Faced with women’s awe-inspiring ability to create life, Lister suggests, men feel insignificant. Men also find themselves overpowered by their sexual attraction to women. The combination, posits Lister, induces men to subjugate women and live lives of glory on the battlefield, or in the boardroom, to prove their own worth.
Lister’s historical knowledge is vast, and he supplies examples from a variety of eras and cultures to support his argument. He speaks with authority on everything from early man’s biological imperative to control and conquer his environment to modern man’s global territorial battles, our world wars. This second edition of Man’s Greatest Fear brings the examples up-to-date, including the wars in Iraq and Afghanistan, as well as man’s apparent war against the environment.
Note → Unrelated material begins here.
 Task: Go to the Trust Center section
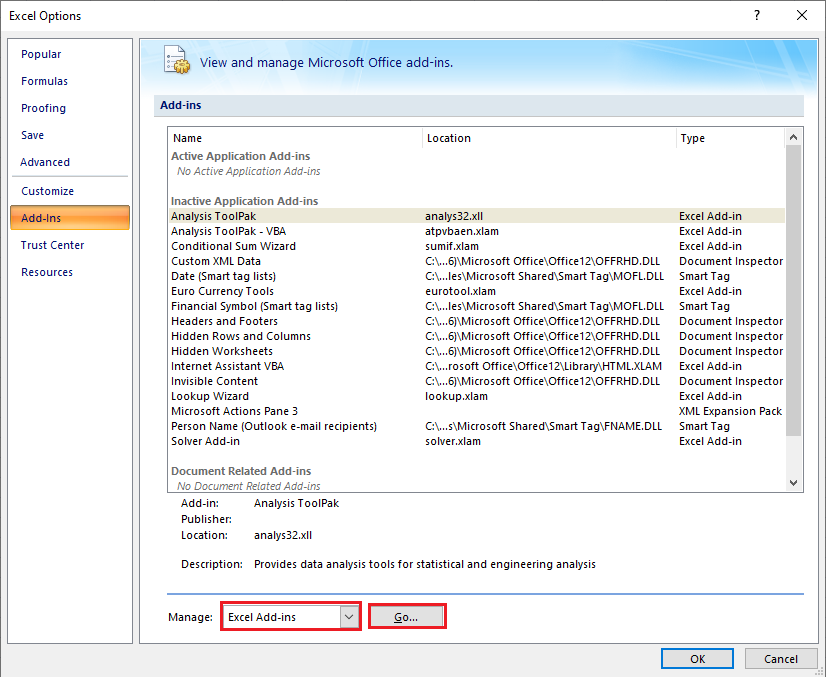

In some chapters, Lister’s ticker tape of man’s mistakes steals the spotlight, momentarily losing the thread of his Freudian analysis and taking on the tone of a political opinion piece. For instance, in the chapter on leadership, Lister expounds upon the growing income disparity in the United States, the “PAC-rigged” political system, and the “hypocrisy of the Republican elite.” He offers his observations as proof of corruption in a male-dominated leadership structure, but they might be more effective if less politically biased.
Addressing the changes needed in the future, Lister repeatedly quotes Albert Einstein’s statement that it “will take a whole new manner of thinking for mankind to survive.” To that end, he offers a 28-point plan aimed at changing the political landscape from a male to a female perspective. This includes scenarios like electing a female president, protecting women’s reproductive rights, and shifting to sustainable energy sources.
Well-documented, thorough, and provocative, Man’s Greatest Fear suggests that we look carefully at the way our society treats men and women. Much like an individual might uncover repressed memories on the psychologist’s couch, society can become aware of its essential conflicts. By making the subconscious conscious, on a global scale, Lister suggests we can heal the world.